Now it burrowed through bone, eating some of the crunchy nutrition that caused a skeleton to form inside Zarion. Its worm-like body enlarged, transformed, hardened. Finally, the surface was breached.
Outside, Zarion—now four inches long—noticed a blue shine on the bloodied face of the officer. The insider slithered closer. The smell of pain irritated its breathing apparatus.
The blue speck was a friend from their faraway home. They had grown together, had hatched in neighboring nests. The waiting, the eating, the working…all for what? A dead friend?
Zarion swelled. Its friend Yarion (who had been in the officer’s control panels when the lead struck) was dying. The explosion maker had halved its body, which was sinking into the officer’s caterpillar eyebrow. Blue goo was oozing out of the insider and running into the corpse’s eyeball. Zarion felt stings and slices. It heard explosions and the sawing of wormlike critters.
Zarion climbed the face and cradled the dying insider. Tiny hands absorbed Yarion’s thoughts. Zarion’s children will be enough. Our mission is accomplished. Earth is saved.
Distraught but strong, Zarion carried the comrade between green shards leading into a land of bark cylinders capped with leafy crowns, where feathery aviators rested.
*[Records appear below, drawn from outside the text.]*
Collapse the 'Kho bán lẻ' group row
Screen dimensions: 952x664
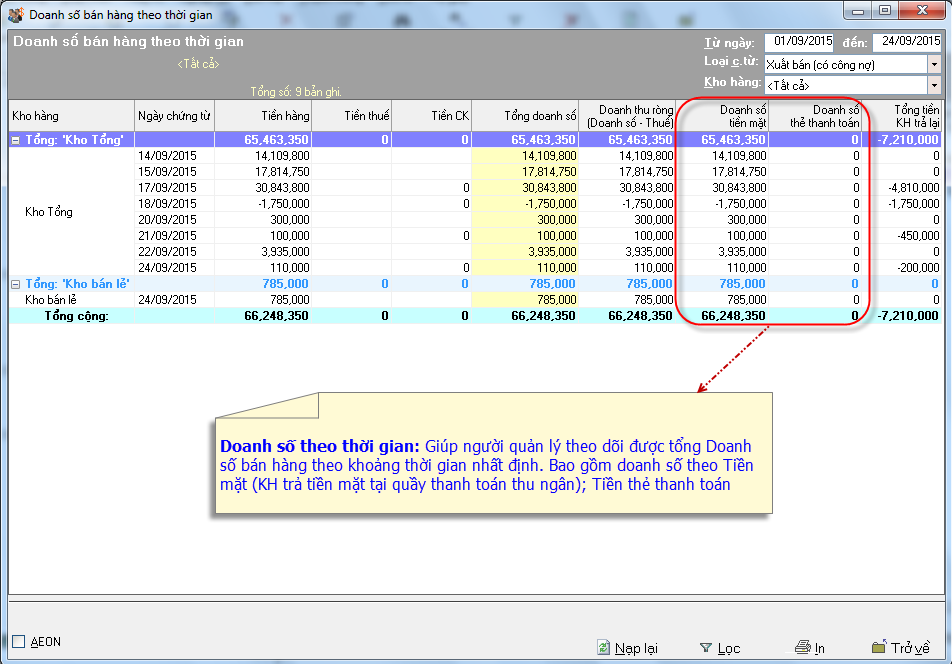[16, 284]
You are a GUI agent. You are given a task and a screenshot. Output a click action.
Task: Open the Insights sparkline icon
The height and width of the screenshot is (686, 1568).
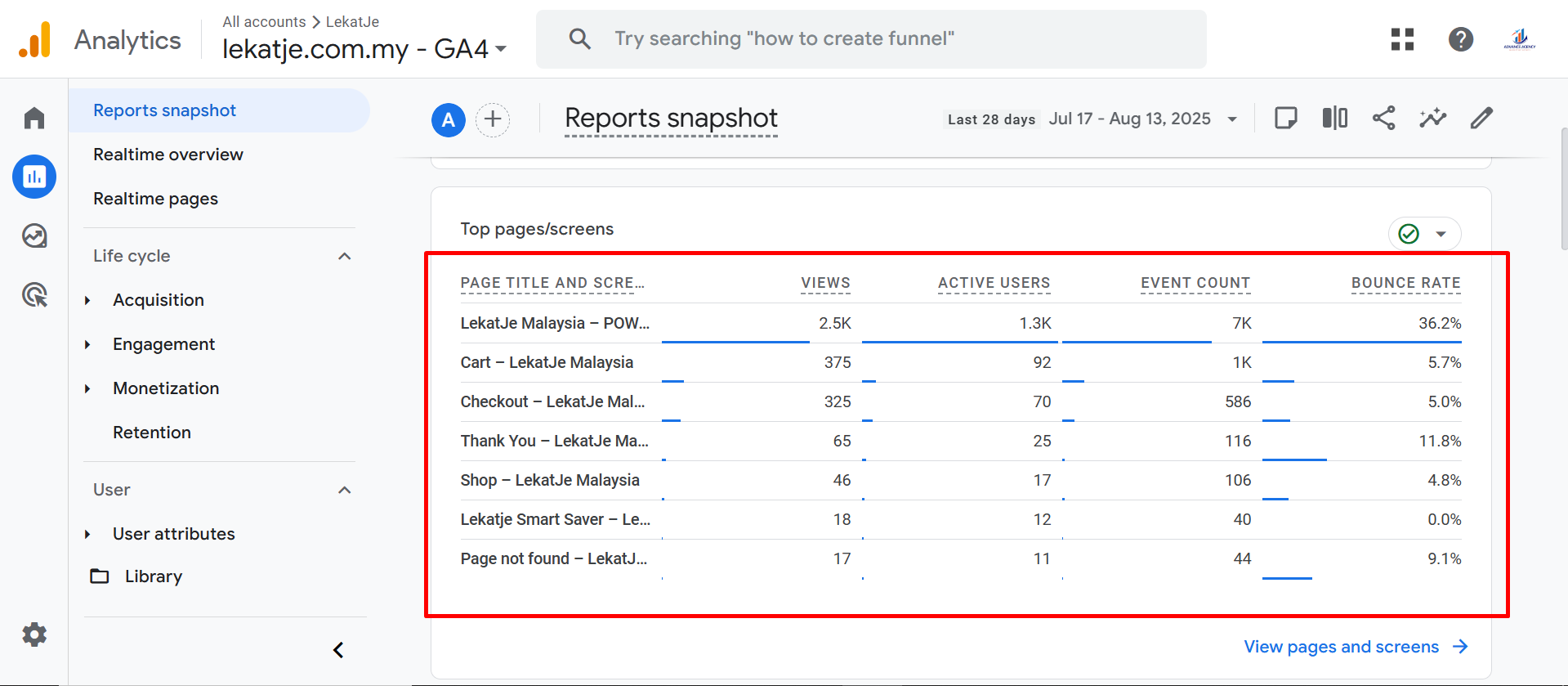1432,119

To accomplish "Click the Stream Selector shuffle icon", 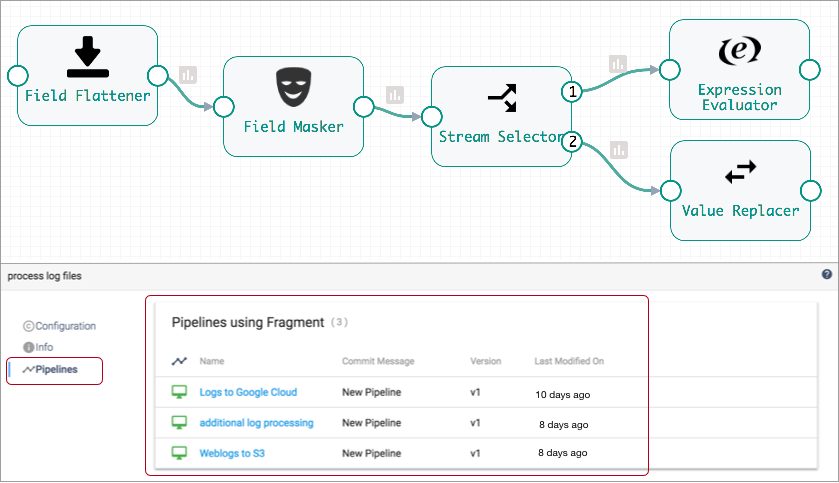I will pos(502,97).
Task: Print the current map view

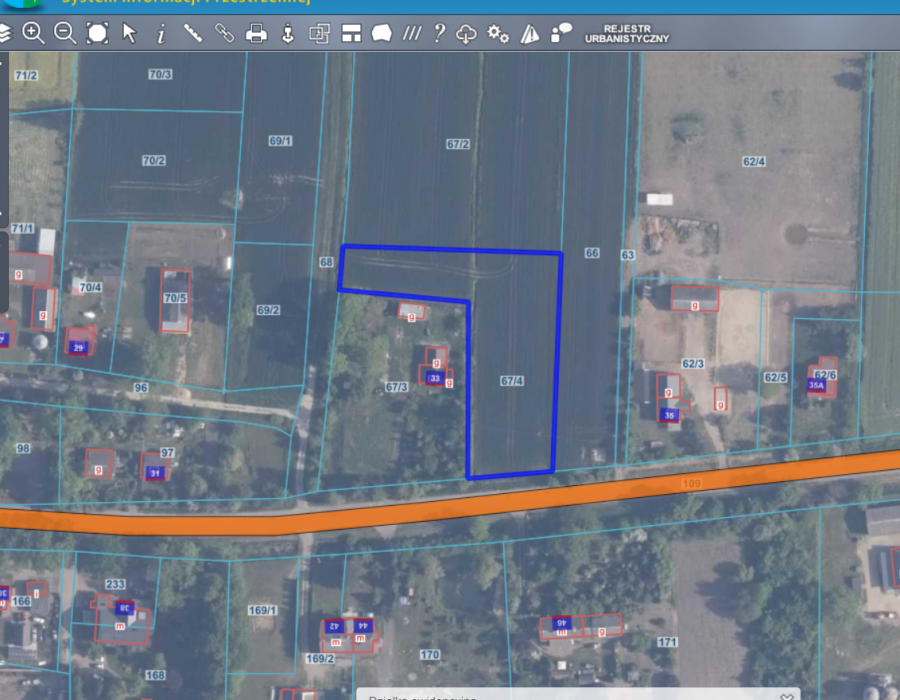Action: (256, 33)
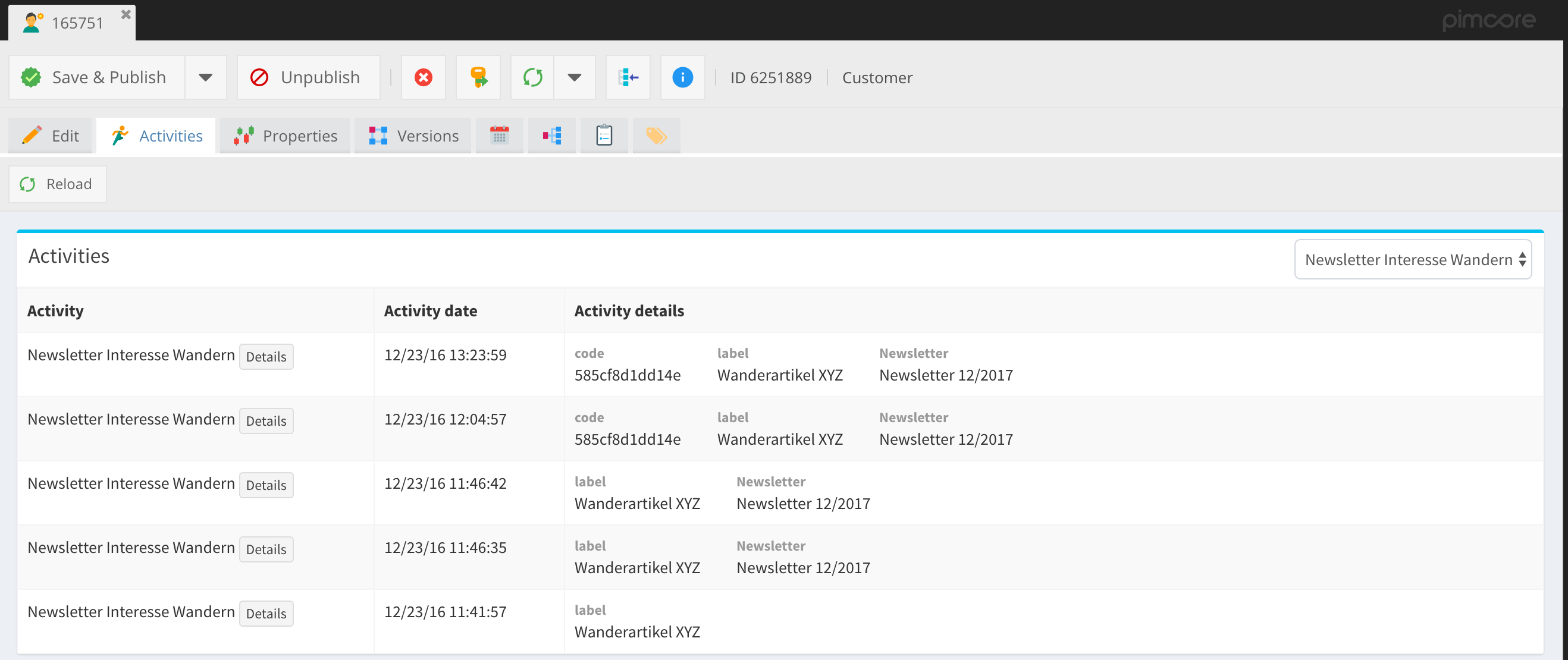Close the 165751 tab

[x=126, y=15]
Waiting behind one of Nature’s cylinders was a nine-by-nine molten rock with a carved entry. Zarion carried Yarion inside. The body was cold. A moment later, its blue pebble eyes shut forever.
The fallen insider would receive a hero’s funeral. Nobody but Zarion and Yarion had been sent to fulfill the purpose.
Suddenly, the rock lifted in midair. Smoke gushed out of the underside. The craft went up, up, left, right, up again. The black sky gave way to black seas of outer space. Zarion was returning to its home planet among the stars.
Decades would pass before the creature saw its children, and Yarion’s body was beginning to molder.
But comfort was found in knowing the offspring would not endure the same loneliness Zarion had endured on Earth. They were swimming to a land of steel towers touching charcoal clouds. A land where millions of hustle-and-bustle apes padded concrete, where God meant a green paper with a presidential face. Water lines would provide cozy homes for its children until they were poured into drinking glasses. That was when the real fun would begin. Yes, Zarion longed to see its hatchlings, but understood they were the seeds of the apocalypse. And they were safe. Nobody would unveil the purpose. Apes were too busy chasing green paper, never realizing bigger forces existed, including ones inside themselves. Once the purpose came full circle, the children could return home, where Zarion could hold and love them. Sensing these truths, its melancholic swelling subsided.
The rock transporting Zarion through the universe accelerated, piercing space and time.
Apes gulping water stared out their windows at what appeared to be a shooting star.
***
Writing speculative fiction has been Paul Lee's passion for more than a decade. His short story publications include "Something's Out There," "Prisoners," "When They Bled," and "The Insider." When not writing, he enjoys reading books, watching horror flicks, and spending time with his cat.